クラスターの現在のレプリケーション ステータスを確認するには、次の API を使用します。

curl http://pd_ip:pd_port/pd/api/v1/replication_mode/status
{ "mode": "dr-auto-sync", "dr-auto-sync": { "label-key": "zone", "state": "sync" } }

ステータススイッチ

クラスタのレプリケーション モードは、次の 3 つのステータス間で自動的かつ適応的に切り替えることができます。

  • クラスターが正常な場合、同期レプリケーション モードが有効になり、災害復旧データ センターのデータ整合性が最大化されます。
  • 2 つのデータセンター間のネットワーク接続に障害が発生した場合、または DR データセンターが故障した場合、事前に設定された保護間隔の後、クラスターは非同期レプリケーション モードを有効にして、アプリケーションの可用性を確保します。
  • ネットワークが再接続されるか、DR データセンターが復旧すると、TiKV ノードは再びクラスターに参加し、徐々にデータを複製します。最後に、クラスターは同期レプリケーション モードに切り替わります。

ステータススイッチの詳細は次のとおりです。

  1. 初期化: 初期化段階では、クラスターは同期レプリケーション モードになっています。 PD はステータス情報を TiKV に送信し、すべての TiKV ノードは同期レプリケーション モードに厳密に従って動作します。

  2. 同期から非同期への切り替え : PD は TiKV のハートビート情報を定期的にチェックして、TiKV ノードが故障しているか、切断されているかを判断します。障害ノードの数がプライマリ データ センター ( primary-replicas ) および DR データ センター ( dr-replicas ) のレプリカの数を超える場合、同期レプリケーション モードはデータ レプリケーションを提供できなくなり、ステータスを切り替える必要があります。障害または切断時間がwait-store-timeoutで設定された時間を超えると、PD はクラスターのステータスを非同期モードに切り替えます。その後、PD は非同期のステータスをすべての TiKV ノードに送信し、TiKV のレプリケーション モードは 2 センター レプリケーションからネイティブRaftマジョリティに切り替わります。
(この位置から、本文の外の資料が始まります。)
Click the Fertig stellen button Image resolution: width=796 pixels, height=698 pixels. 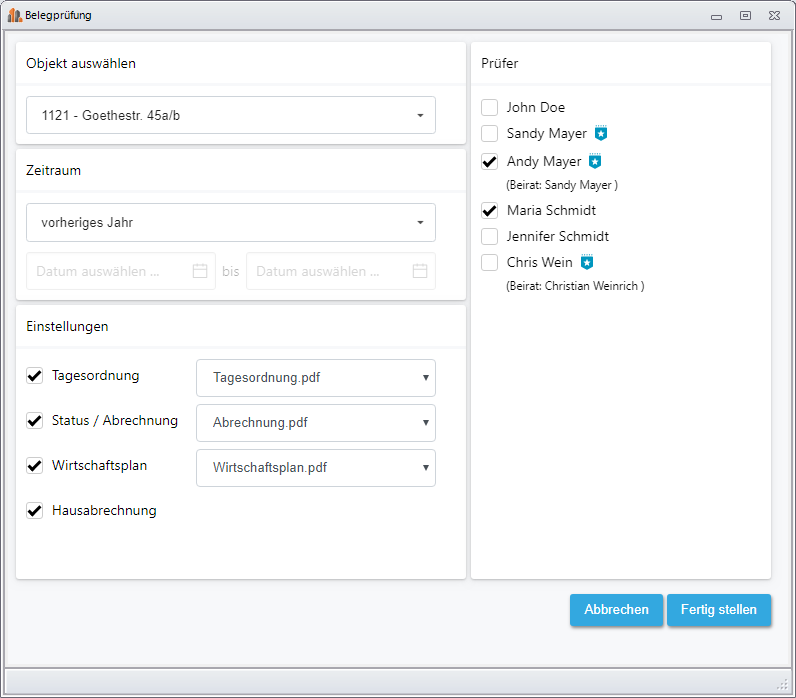719,610
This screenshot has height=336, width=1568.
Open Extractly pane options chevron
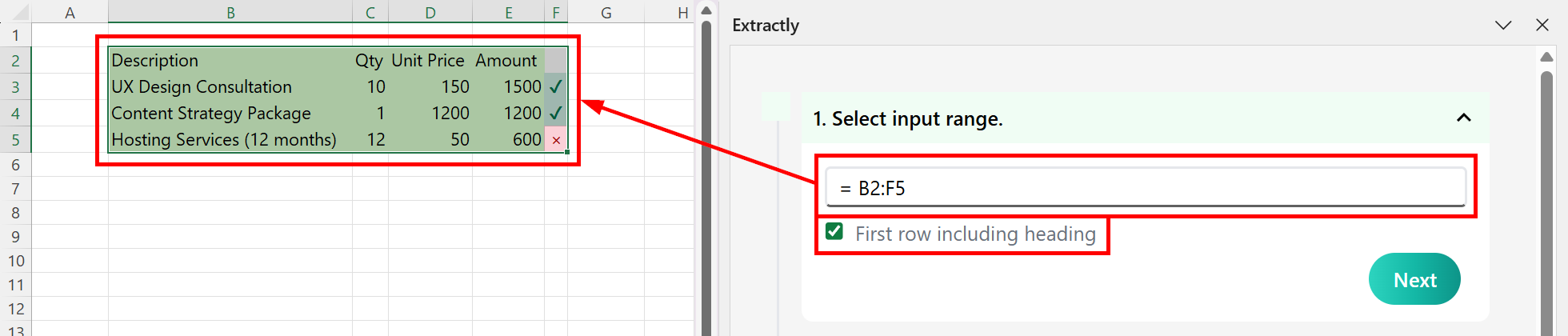pyautogui.click(x=1503, y=25)
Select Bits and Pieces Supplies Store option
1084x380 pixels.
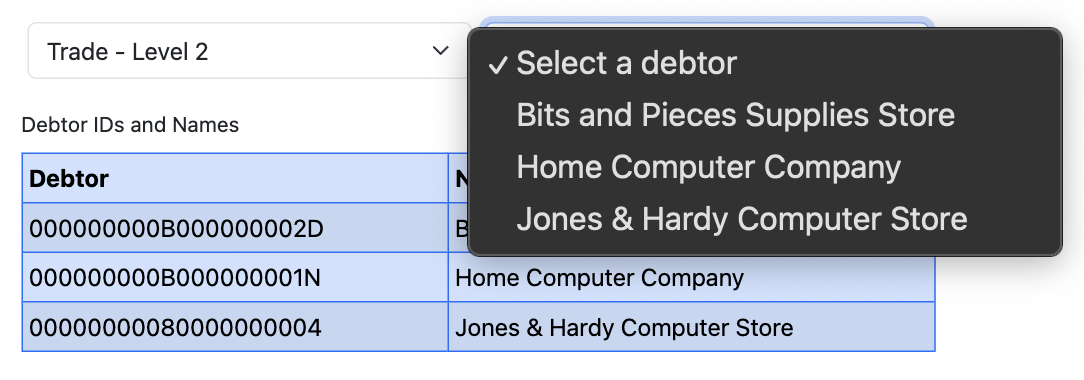[x=765, y=115]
  3. async から sync への切り替え : PD は TiKV のハートビート情報を定期的にチェックして、TiKV ノードが再接続されているかどうかを判断します。障害が発生したノードの数が、プライマリ データ センターのレプリカの数 ( primary-replicas ) と DR データ センターのレプリカの数 ( dr-replicas ) よりも少ない場合は、同期レプリケーション モードを再び有効にすることができます。 PD は、最初にクラスターのステータスを同期回復に切り替え、ステータス情報をすべての TiKV ノードに送信します。 TiKV のすべてのリージョンは、2 つのデータセンターの同期レプリケーション モードに徐々に切り替わり、ハートビート情報を PD に報告します。 PD は TiKV リージョンのステータスを記録し、復旧の進行状況を計算します。すべての TiKV リージョンが切り替えを完了すると、PD はレプリケーション モードを同期に切り替えます。

災害からの回復

このセクションでは、1 つの都市に配置された 2 つのデータ センターのディザスタ リカバリ ソリューションを紹介します。
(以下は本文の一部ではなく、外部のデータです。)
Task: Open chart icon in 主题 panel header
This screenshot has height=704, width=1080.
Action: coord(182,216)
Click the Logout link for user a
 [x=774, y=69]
同期レプリケーション モードのクラスタに障害が発生した場合、次のRPO = 0を使用してデータ リカバリを実行できます。

  • プライマリ データ センターに障害が発生し、Voter レプリカのほとんどが失われ、完全なデータが DR データ センターに存在する場合、失われたデータは DR データ センターから回復できます。現時点では、プロのツールを使用して手動で介入する必要があります。回復ソリューションについては、TiDB チームにお問い合わせください。

  • DR センターに障害が発生し、いくつかの Voter レプリカが失われた場合、クラスターは自動的に非同期レプリケーション モードに切り替わります。

同期レプリケーションモードではないクラスタに障害が発生し、 RPO = 0でデータリカバリを実行できない場合:

  • 投票者のレプリカのほとんどが失われた場合は、専門的なツールを使用して手動で介入する必要があります。回復ソリューションについては、TiDB チームにお問い合わせください。